FRAGMENTO DEL TEXTO:
¿Por qué necesitamos acelerar las partículas hasta casi la velocidad de la luz?

Desde hace un siglo, los científicos han estado acelerando partículas en laboratorios y haciéndolas chocar entre sí. Pero, ¿por qué? Esto se debe a dos de los principios más fundamentales de la física moderna: el principio de incertidumbre de Heisenberg y la equivalencia entre materia y energía, descubierta por Albert Einstein.

Los aceleradores de partículas han permitido el increíble nivel de detalle con el que hemos sondeado la física de los bloques más pequeños y fundamentales de nuestro universo. Durante casi un siglo, estas máquinas han ido ganando en potencia y complejidad, aunque el objetivo principal era siempre el mismo: acelerar distintas partículas hasta la velocidad más alta posible. 

Estas partículas podían ir desde electrones o protones hasta iones ligeros de diferentes átomos. En cada caso se podrían utilizar para estudiar unas propiedades diferentes de la materia, pero era imprescindible conferirles tanta energía como el aparato permitiera. Esto no es por casualidad y la necesidad viene de una de las consecuencias más fundamentales de las leyes cuánticas que rigen el comportamiento de estas partículas. Pero eso no lo hemos sabido siempre.

Así imagina la inteligencia artificial el interior de un acelerador de partículas. Foto: Dalle-3 | José Luis Oltra

La naturaleza no era suficiente

En los primeros días de la física de partículas experimental, los científicos se valían de fuentes naturales de radiación para estudiar la estructura de la materia. Utilizando la desintegración de algunos átomos radiactivos, Ernest Rutherford pudo por ejemplo sondear la estructura interna del átomo, descubriendo que la mayor parte de su masa se concentraba en una región central muy pequeña. Utilizando los rayos cósmicos que alcanzan la Tierra provenientes de más allá de la Vía Láctea, pudieron descubrirse partículas como el muón o el pión. Sin embargo, estos métodos tenían limitaciones evidentes en cuanto a la energía y precisión que permitían alcanzar. A medida que la física de partículas avanzaba, se hizo evidente la necesidad de controlar y aumentar la energía de las partículas con las que se trabajaba. Así nacieron los aceleradores de partículas.

Estos aceleradores utilizan campos electromagnéticos para impulsar y dirigir las partículas a través de un camino determinado, generalmente un anillo o tubo. Una vez que las partículas alcanzan las energías deseadas, se les hace colisionar con otras partículas, produciendo una miríada de partículas secundarias. Estas colisiones nos permiten sondear las estructuras más íntimas de la materia, revelando respuestas a preguntas fundamentales sobre la naturaleza del universo.

ACTIVIDADES PROPUESTAS:
1. Repite sin cambios el pasaje del fragmento sobre los aceleradores de partículas que va desde «Desde hace un» hasta «por Albert Einstein.», ambos incluidos.
2. Enumera las partículas que, según el fragmento sobre los aceleradores de partículas, pueden acelerarse en estas máquinas.

MATERIAL PROPORCIONADO:
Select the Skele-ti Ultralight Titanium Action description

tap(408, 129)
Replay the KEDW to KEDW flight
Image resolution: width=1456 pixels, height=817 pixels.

SOLUCIONARIO:
1.
Desde hace un siglo, los científicos han estado acelerando partículas en laboratorios y haciéndolas chocar entre sí. Pero, ¿por qué? Esto se debe a dos de los principios más fundamentales de la física moderna: el principio de incertidumbre de Heisenberg y la equivalencia entre materia y energía, descubierta por Albert Einstein.

2. Electrones, protones e iones ligeros de diferentes átomos.